Open Forum Infectious Diseases | 2017
Ralph Huits; Patrick Soentjens; Ula Maniewski-Kelner; Caroline Theunissen; Steven Van Den Broucke; Eric Florence; Jan Clerinx; Erika Vlieghe; Jan Jacobs; Lieselotte Cnops; Dorien Van den Bossche; Marjan Van Esbroeck; Emmanuel Bottieau
Abstract Background Rapid diagnostic test (RDT) detecting the nonstructural 1 (NS1) antigen is increasingly used for dengue diagnosis in endemic and nonendemic settings, but its clinical utility has not been studied in travel clinic practice. Methods From August 2012 to July 2016, travelers returning from the tropics with fever were evaluated in the Institute of Tropical Medicine (Antwerp, Belgium) with the routine use of NS1 antigen RDT that provided results within 1 hour. We determined the diagnostic performance, assessed the management of patients with a positive RDT result, and compared it with that of historical cases of dengue diagnosed from 2000 to 2006, when only antibody detection assays were available. Results Of 335 travelers evaluated for fever, 54 (16%) were diagnosed with dengue, including 1 severe case. Nonstructural 1 antigen RDT was performed in 308 patients. It was truly positive in 43 of 52 tested dengue cases and falsely positive in only 1 of the 256 nondengue cases; therefore, sensitivity was 82.7% (95% confidence interval [CI], 74.4%–93.0%) and specificity was 99.6% (95% CI, 98.8%–100%).
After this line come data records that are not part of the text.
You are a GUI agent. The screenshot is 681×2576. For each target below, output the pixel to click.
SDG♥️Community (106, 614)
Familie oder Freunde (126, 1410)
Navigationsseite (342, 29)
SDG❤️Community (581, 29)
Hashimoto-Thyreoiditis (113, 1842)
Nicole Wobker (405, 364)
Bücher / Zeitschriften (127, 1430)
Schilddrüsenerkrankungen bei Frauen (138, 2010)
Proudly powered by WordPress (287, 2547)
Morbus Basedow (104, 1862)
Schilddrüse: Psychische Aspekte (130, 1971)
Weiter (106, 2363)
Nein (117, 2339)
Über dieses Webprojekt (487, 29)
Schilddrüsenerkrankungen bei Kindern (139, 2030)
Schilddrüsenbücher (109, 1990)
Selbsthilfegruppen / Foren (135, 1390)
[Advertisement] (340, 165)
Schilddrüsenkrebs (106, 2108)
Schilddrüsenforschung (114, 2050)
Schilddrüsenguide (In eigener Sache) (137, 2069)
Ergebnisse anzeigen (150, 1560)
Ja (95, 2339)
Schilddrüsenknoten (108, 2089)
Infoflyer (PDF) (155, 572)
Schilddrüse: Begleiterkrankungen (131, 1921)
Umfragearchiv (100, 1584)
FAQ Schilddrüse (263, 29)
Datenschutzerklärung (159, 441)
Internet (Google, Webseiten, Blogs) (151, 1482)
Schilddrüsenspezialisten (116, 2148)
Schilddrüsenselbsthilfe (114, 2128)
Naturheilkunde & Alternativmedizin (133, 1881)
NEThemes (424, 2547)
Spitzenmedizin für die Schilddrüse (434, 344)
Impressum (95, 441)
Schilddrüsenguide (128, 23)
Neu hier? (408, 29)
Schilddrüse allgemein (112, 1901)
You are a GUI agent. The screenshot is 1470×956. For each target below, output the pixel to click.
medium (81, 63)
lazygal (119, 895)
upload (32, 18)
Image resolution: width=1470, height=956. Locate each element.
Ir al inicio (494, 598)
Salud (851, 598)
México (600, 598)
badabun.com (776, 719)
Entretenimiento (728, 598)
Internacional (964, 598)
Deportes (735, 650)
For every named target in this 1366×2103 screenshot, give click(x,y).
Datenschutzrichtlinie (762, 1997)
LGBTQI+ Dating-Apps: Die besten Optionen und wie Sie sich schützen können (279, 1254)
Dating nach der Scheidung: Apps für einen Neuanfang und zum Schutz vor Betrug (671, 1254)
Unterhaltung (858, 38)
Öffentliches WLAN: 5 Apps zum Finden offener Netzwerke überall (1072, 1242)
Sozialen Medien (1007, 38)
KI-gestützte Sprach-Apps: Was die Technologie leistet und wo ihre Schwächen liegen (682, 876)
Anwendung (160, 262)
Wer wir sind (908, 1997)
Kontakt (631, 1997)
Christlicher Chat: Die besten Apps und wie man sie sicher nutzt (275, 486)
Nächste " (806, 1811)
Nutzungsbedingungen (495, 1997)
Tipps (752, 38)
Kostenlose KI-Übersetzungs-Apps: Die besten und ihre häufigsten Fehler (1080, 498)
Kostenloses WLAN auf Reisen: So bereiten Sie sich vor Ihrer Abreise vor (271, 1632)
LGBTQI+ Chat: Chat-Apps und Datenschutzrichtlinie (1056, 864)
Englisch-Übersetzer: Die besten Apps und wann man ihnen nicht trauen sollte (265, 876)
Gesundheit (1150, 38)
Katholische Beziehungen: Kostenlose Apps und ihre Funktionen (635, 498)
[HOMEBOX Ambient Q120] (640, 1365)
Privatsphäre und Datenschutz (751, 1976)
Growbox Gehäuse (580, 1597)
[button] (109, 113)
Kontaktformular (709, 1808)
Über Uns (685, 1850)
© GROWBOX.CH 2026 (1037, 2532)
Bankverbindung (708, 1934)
Only 3 (7%) of the 43 febrile travelers “immediately” diagnosed by RDT were admitted, and only 2 (5%) were given empirical antibacterial treatment, without adverse outcome. Admission and antibiotic prescription rates were significantly higher in the historical cases (n = 43) diagnosed by antibody detection (33%, P = .006 and 26%, P = .014, respectively), although the frequency of severe dengue was similar. Conclusions In our practice, the diagnostic performance of NS1 antigen RDT substantially contributed in withholding unnecessary hospitalization and antibiotherapy in dengue patients.